Zeigler suggested the organization is beginning to wonder whether there’s a greater need for retail than more restaurants in Downtown right now considering what’s happened with the market there.Food or Shopping?  That is the question that many developers are facing right now.  Downtown Pittsburgh is booming with developments popping up everywhere.  However, the question that has come up recently is what would perform better downtown.  Many restaurants are coming into Pittsburgh at rapid pace, but are those restaurants going to see customers without shops to go to.  Keep reading to learn more about this question, and what developments are coming to the city.


 

When it comes to more dining in downtown Pittsburgh, Pittsburgh History & Landmarks Foundation is thinking about stepping away from the table for one would-be restaurant.

This morning, longtime PHLF president Arthur Ziegler told me the organization is reconsidering putting a restaurant into the Thompson building redevelopment just off Market Square in order to see if there’s any opportunities for a retailer in the location.

“We haven’t decided,” said Ziegler. “We are trying to evaluate more food or more retail.”

Zeigler suggested the organization is beginning to wonder whether there’s a greater need for retail than more restaurants in downtown right now considering what’s happened with the market there.

Restaurants are rushing in to downtown these days.

The Pittsburgh office of CBRE reports that 26 new restaurants have opened downtown in the past two years, with 12 more on the way. The pace is simply not the same for incoming stores, even though PHLF is working on a number of buildings on Wood Street it is targeting for use by independent women’s clothing stores.

A short walk from the Thompson building that is part of PHLF’s Market at Fifth development that includes a Heinz Healey Gentlemen’s Apparel store and The Nettleton Shoe Shop, most of Market Square is almost entirely occupied by restaurants right now, with the potential for added seating for outdoor dining serving as more of a natural draw for restaurants than stores.

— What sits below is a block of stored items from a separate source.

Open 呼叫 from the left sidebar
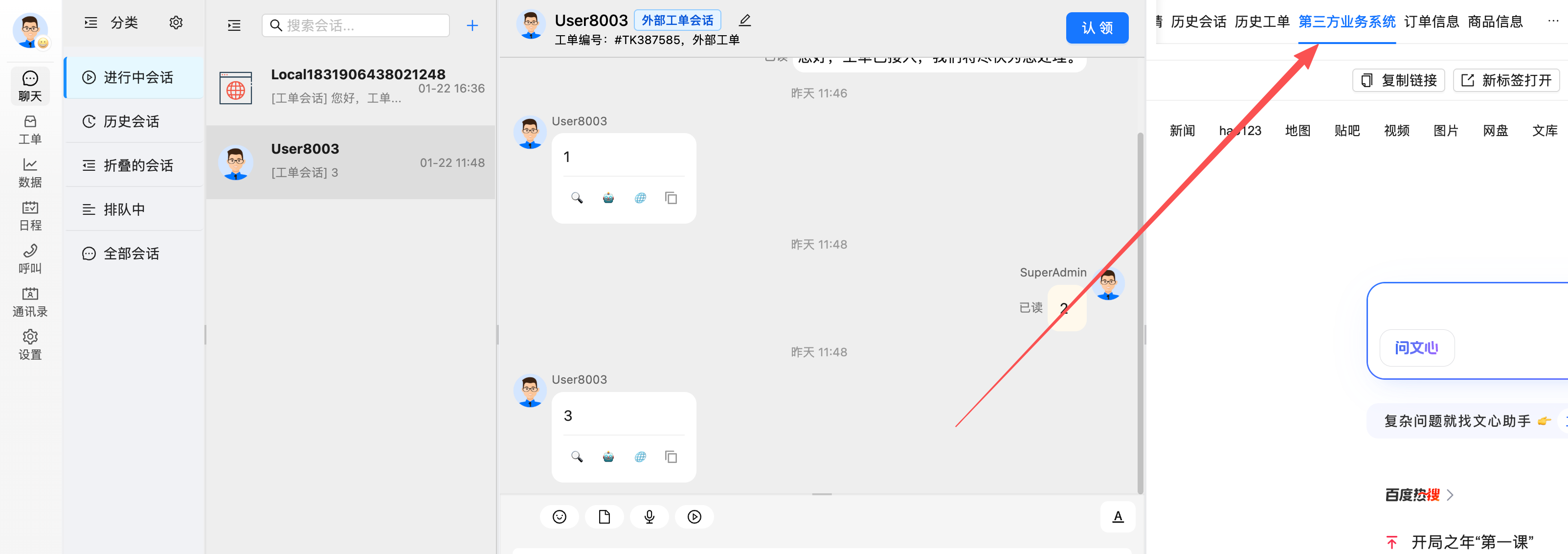Image resolution: width=1568 pixels, height=554 pixels. [30, 258]
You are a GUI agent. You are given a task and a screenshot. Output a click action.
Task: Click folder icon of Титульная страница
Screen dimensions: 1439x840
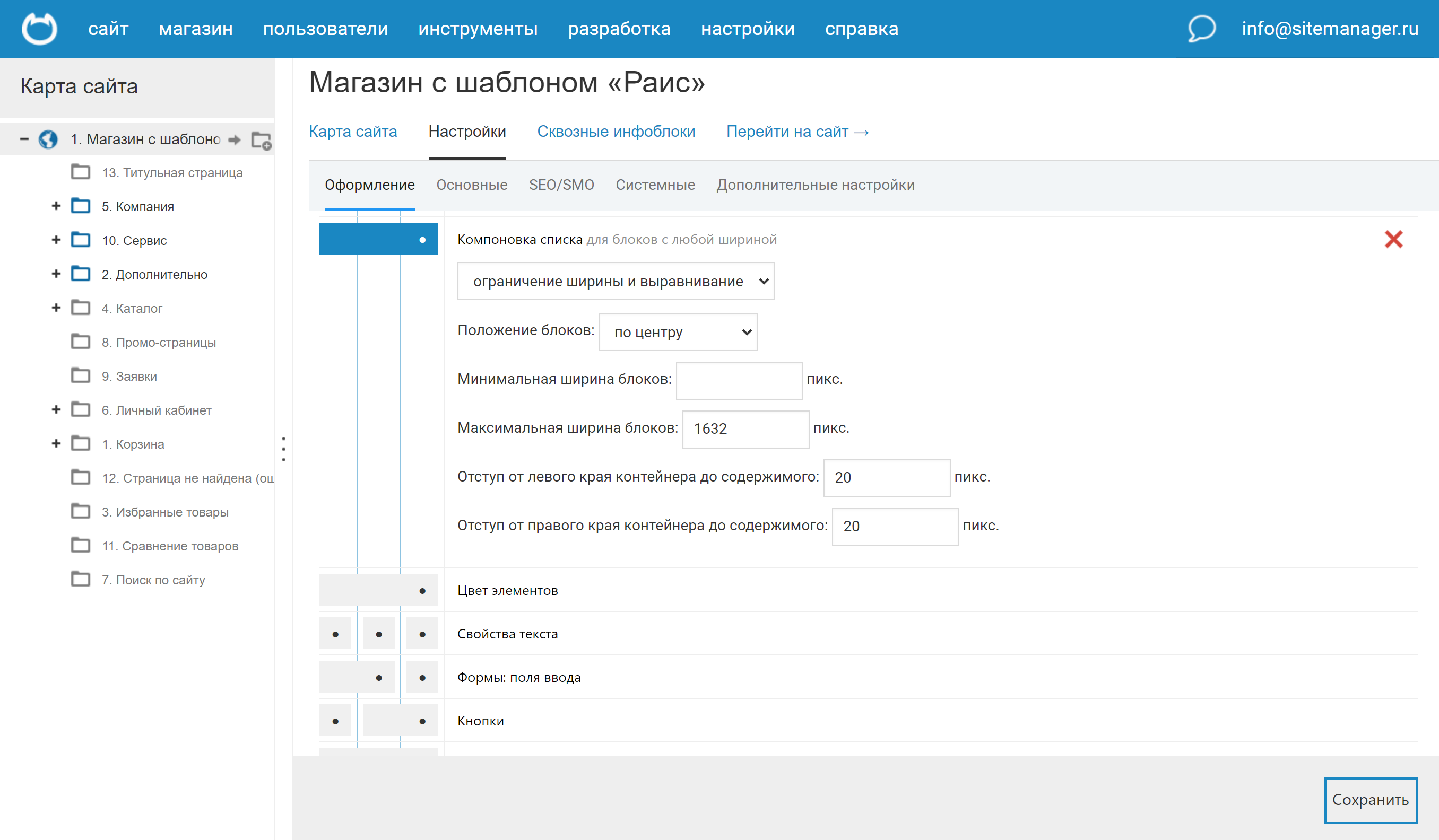[81, 172]
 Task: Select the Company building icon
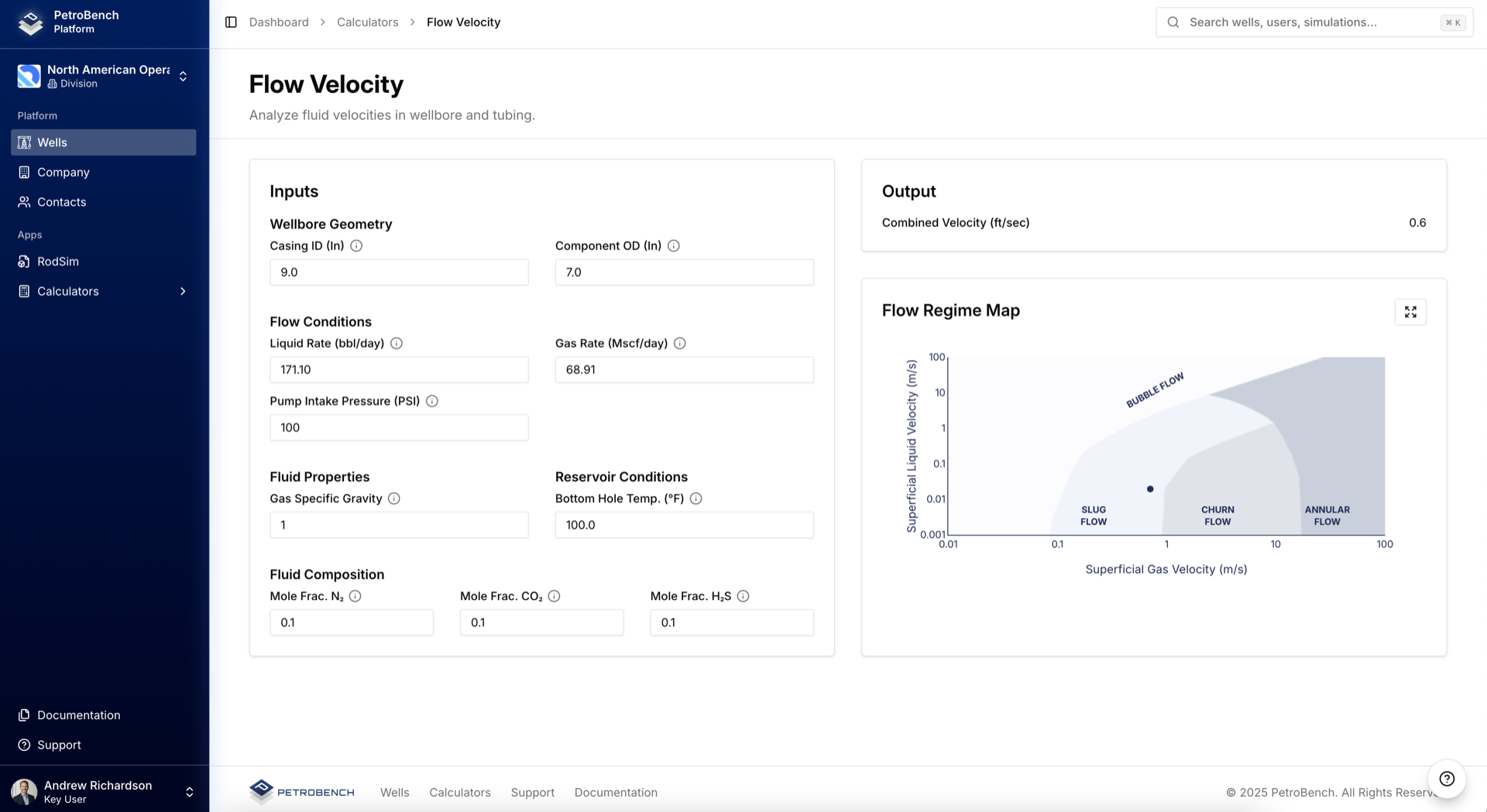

It’s a very different market than when PHLF first announced its plans for the Thompson building in September 2011, announcing at the time that the $2.2 million renovation, pursued with a $1 million grant from the Allegheny Foundation, was fully expected to be a restaurant, working informally with a Florida-based restaurant management firm.

Ziegler said PHLF is still working with the restaurant group and may still go with the same plan for a two-level restaurant in the building that it did two years ago. He expects a final decision will come in the next few weeks as PHLF finishes adding an elevator and stairs in the building.

Construction is expected to be completing in the upcoming months.